La compensation désigne alors l'extinction d'une dette par la fourniture d'une marchandise ou d'une créance dans une autre devise. Cela réduit la possibilité pour les grands pays exportateurs de dégager des excédents commerciaux dans la durée.
Le système de Bretton Woods fondé par les accords homonymes ont vu s'affronter la position de John Maynard Keynes, qui soutenait un système de compensation fondé sur une monnaie internationale commune (le bancor), et la proposition d'Harry Dexter White, qui a soutenu le plan finalement adopté (voir bataille de Bretton Woods)[4].
La compensation peut toutefois exister dans un autre cadre. Il peut s'agir d'une compensation financière dans une autre devise si des conditions d'échange existent. À ce jour, la Banque des règlements internationaux (BRI) règlements la compensation des différentes zones monétaires dont les banques centrales sont actionnaires de la banque. Les autres pays ont des monnaies dites non-convertibles. En pratique la compensation est effectuée dans des établissements bancaires privés spécialisés appelés chambres de compensation.
Système monétaire international basé sur l'étalon-or
Un système d'étalon-or est un système dans lequel chaque monnaie est référencée par rapport à une autre par son équivalent en or. Du fait de sa valeur intrinsèque forte, de son faible encombrement relativement à sa valeur unitaire, et à l'impossibilité d'une surproduction, l'or est depuis longtemps un des étalons les plus prisés dans les échanges internationaux.

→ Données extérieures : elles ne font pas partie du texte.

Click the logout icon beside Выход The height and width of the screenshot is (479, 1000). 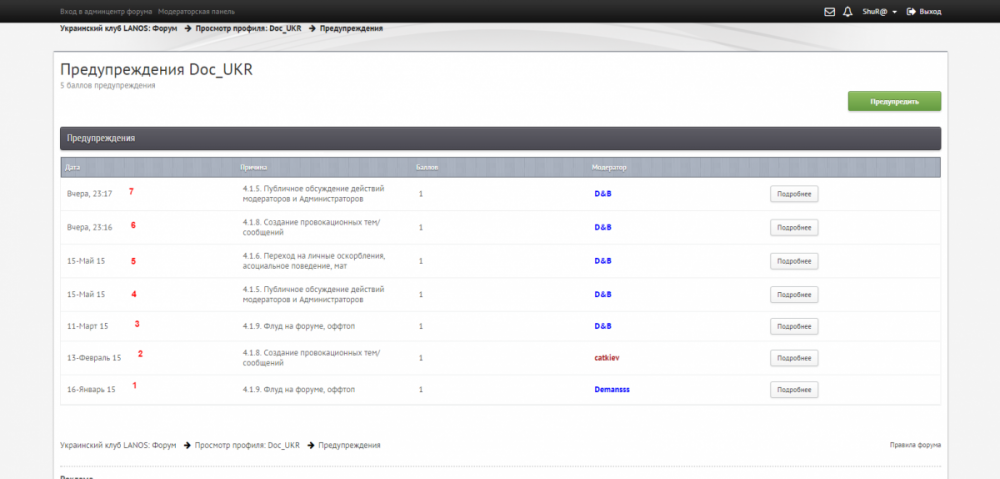911,11
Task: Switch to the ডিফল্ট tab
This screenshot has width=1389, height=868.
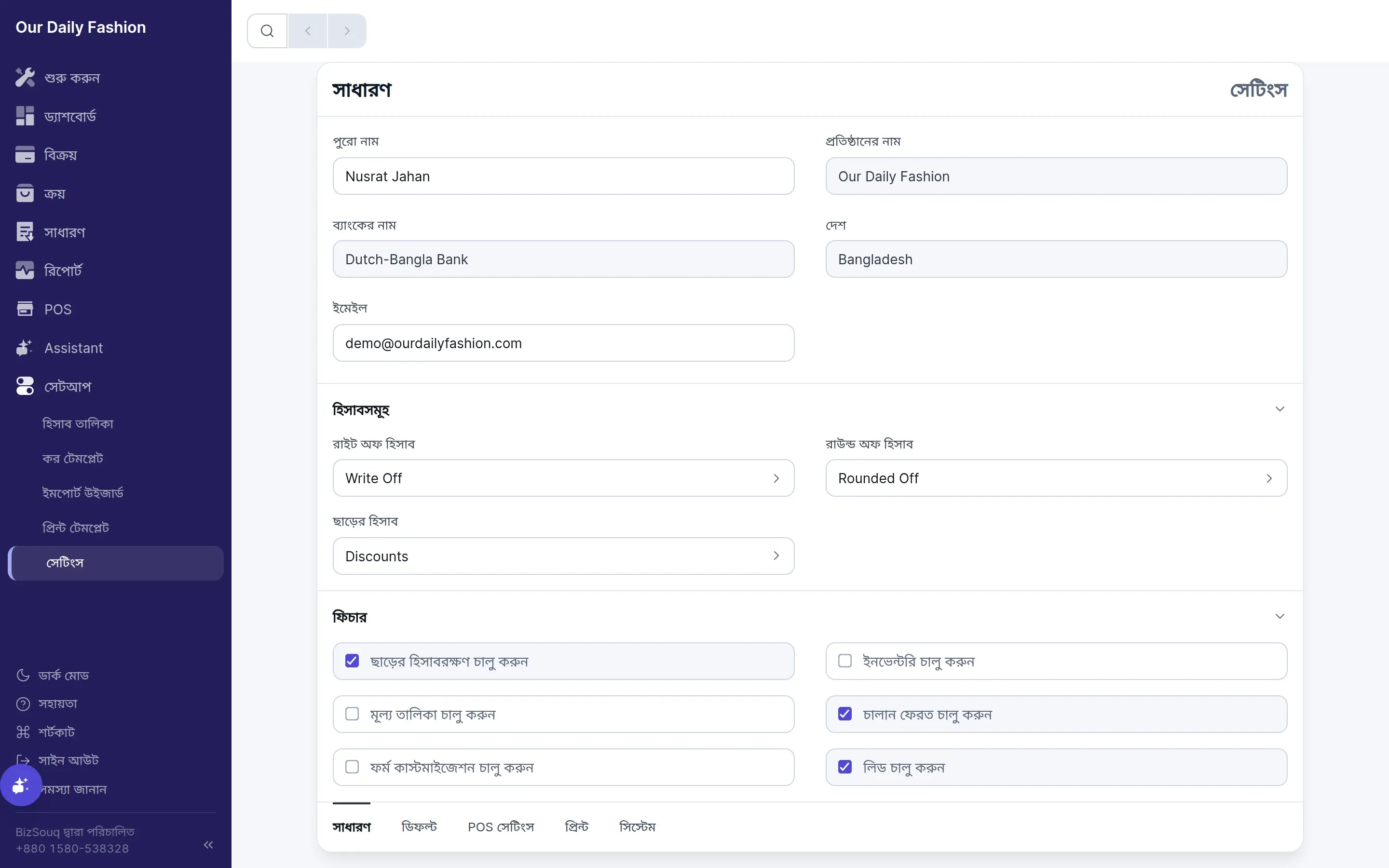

Ce système a toutefois des inconvénients. Par exemple, lorsqu'une zone monétaire (principalement des États) a un déficit vis-à-vis d'une autre, elle doit transférer son or, une opération lourde, dangereuse et onéreuse.
L'étalon de change or est un système qui dans lequel, par rapport à l'étalon or simple, on ajoute une ou plusieurs devises comme réserve des banques centrales permettant la création de monnaie dans l'économie locale. Cette devise, qui est au-dessus des autres, peut être convertie en or. Il en fut ainsi du Gold Exchange Standard, mis en place après les accords de Bretton Woods. Ces accords stipulaient que les parties admettaient le dollar comme moyen de règlement et de réserve, le dollar étant défini par une valeur en or.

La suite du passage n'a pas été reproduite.